## Assignment
Your task is to restate the listing word for word without the pictures.

[Data extract]

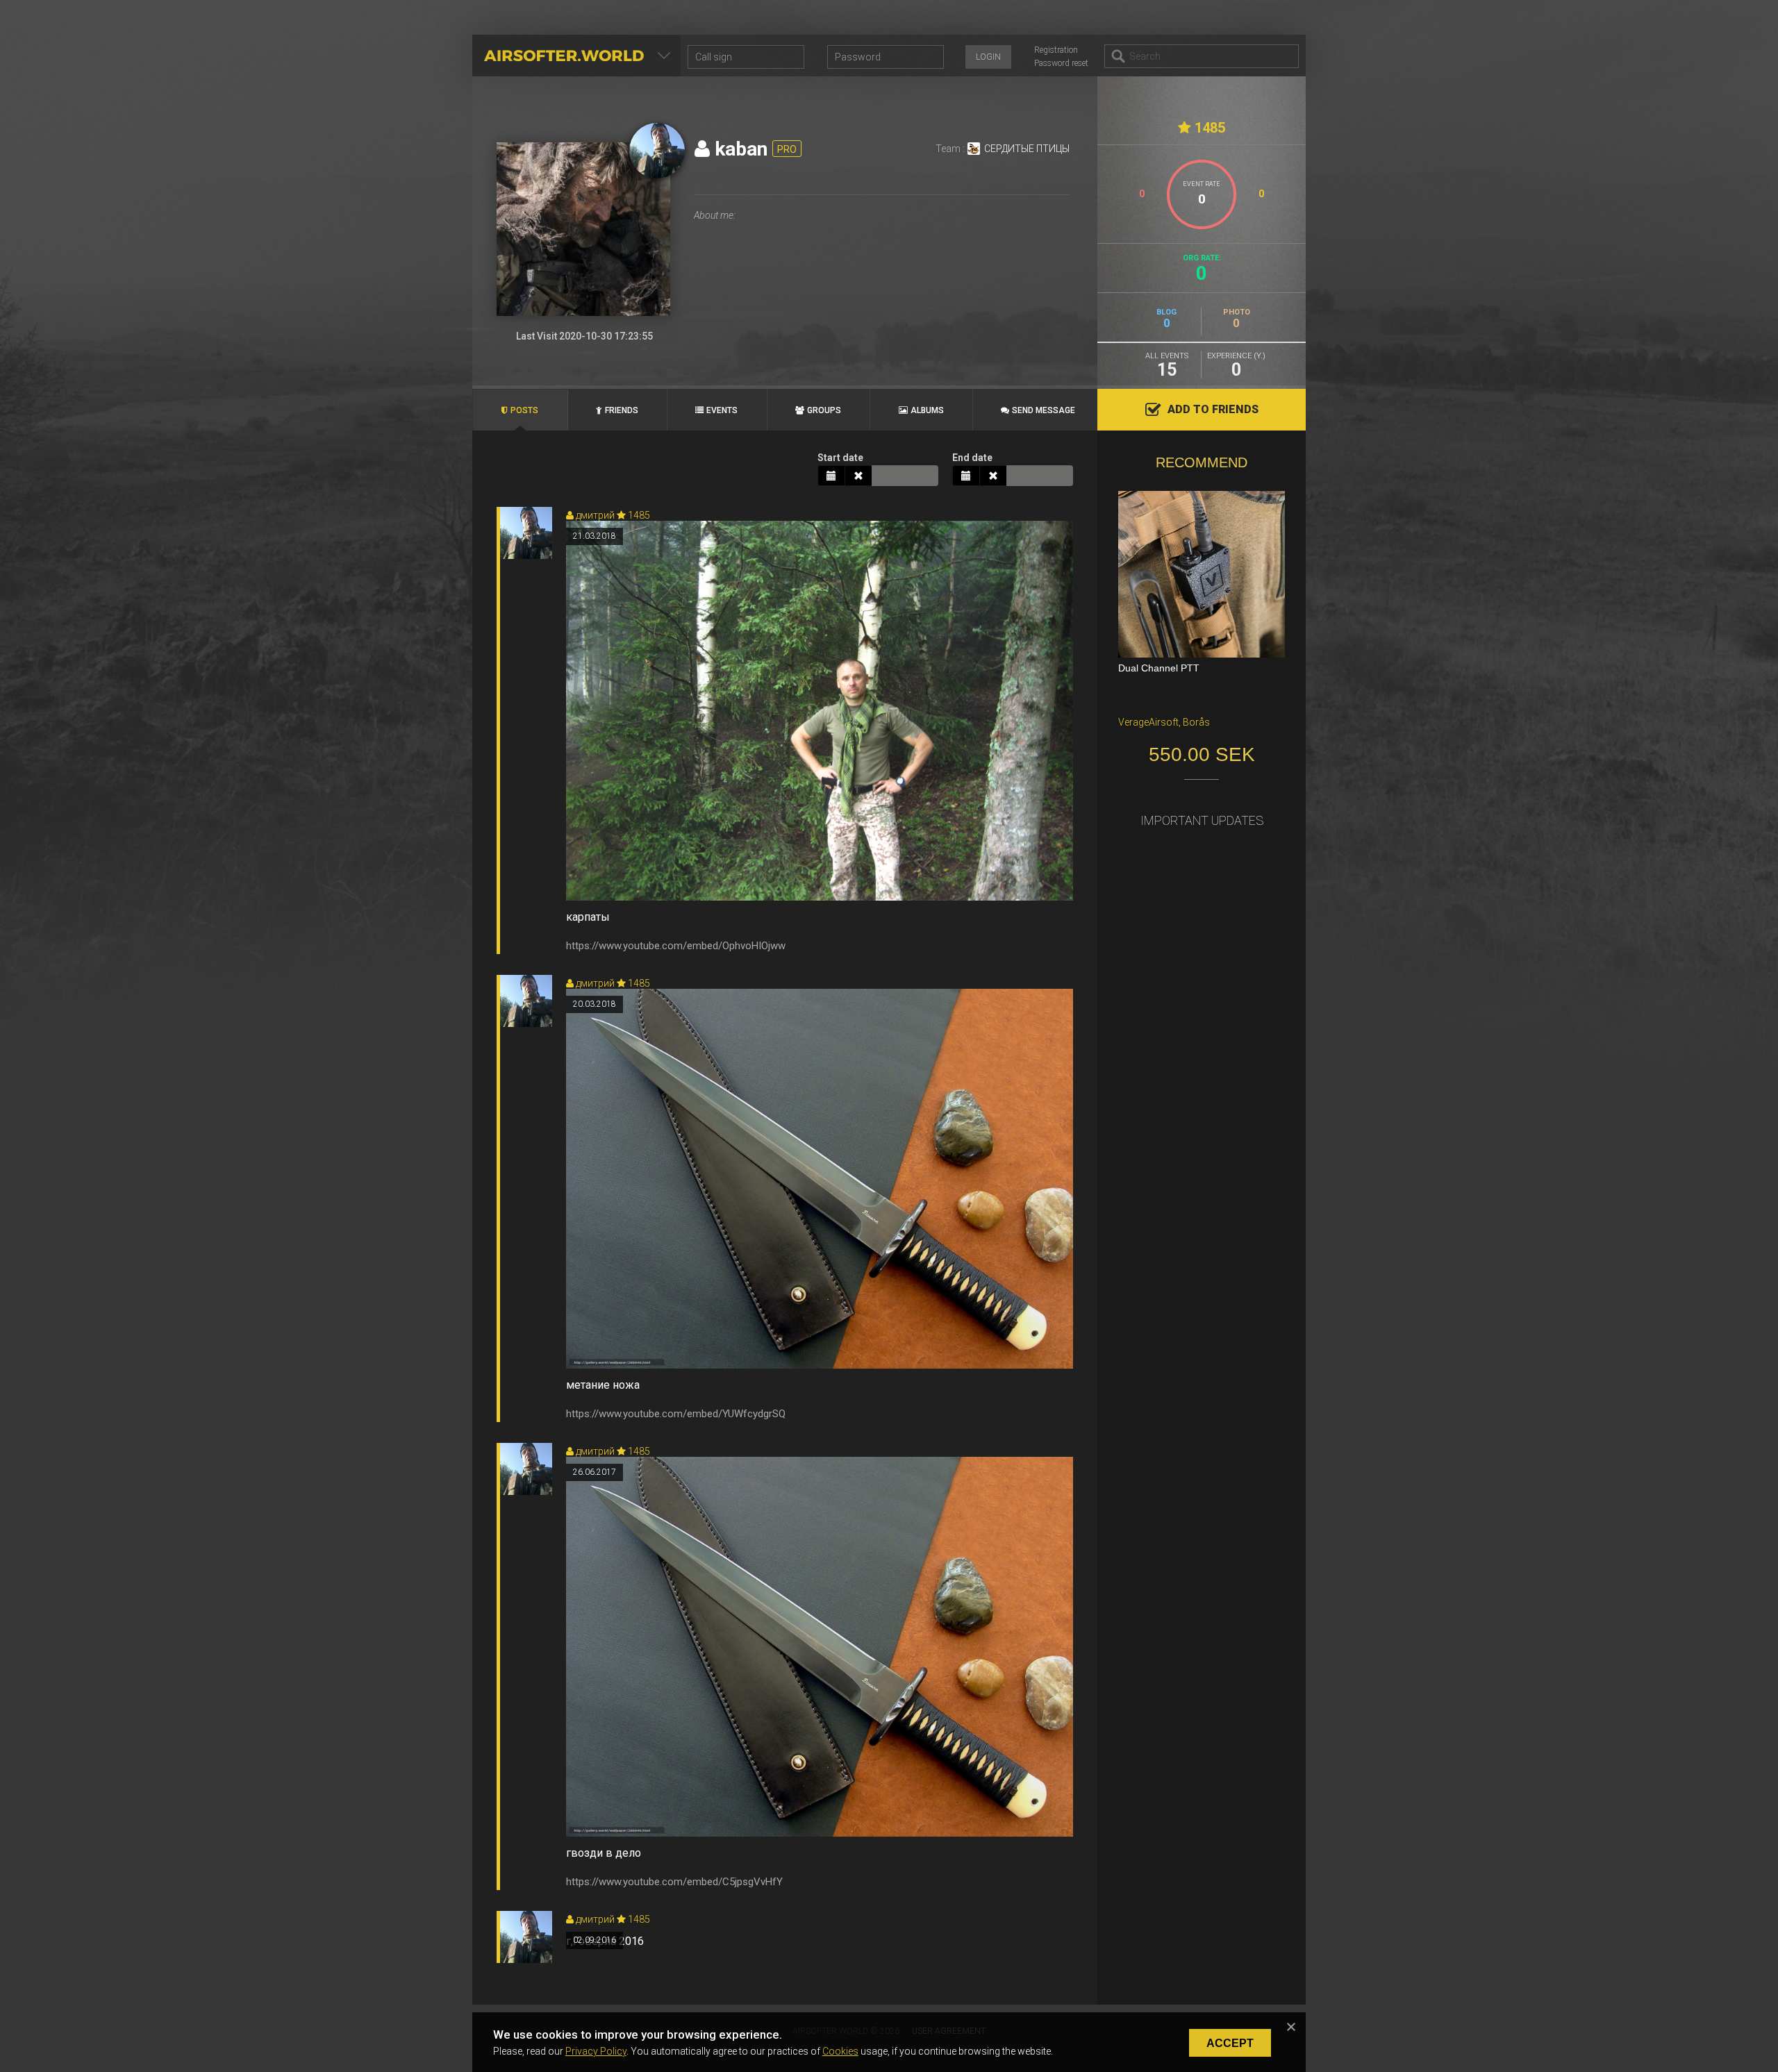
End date (972, 457)
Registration (1056, 50)
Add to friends (1213, 409)
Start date (840, 457)
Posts (524, 410)
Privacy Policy (595, 2051)
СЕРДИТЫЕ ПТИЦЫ (1027, 148)
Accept (1230, 2043)
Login (988, 57)
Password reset (1061, 63)
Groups (824, 410)
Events (722, 410)
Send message (1043, 410)
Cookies (840, 2051)
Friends (621, 410)
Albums (927, 410)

[/Data extract]

## Written solution
End date (972, 457)
Registration (1056, 50)
Add to friends (1213, 409)
Start date (840, 457)
Posts (524, 410)
Privacy Policy (595, 2051)
СЕРДИТЫЕ ПТИЦЫ (1027, 148)
Accept (1230, 2043)
Login (988, 57)
Password reset (1061, 63)
Groups (824, 410)
Events (722, 410)
Send message (1043, 410)
Cookies (840, 2051)
Friends (621, 410)
Albums (927, 410)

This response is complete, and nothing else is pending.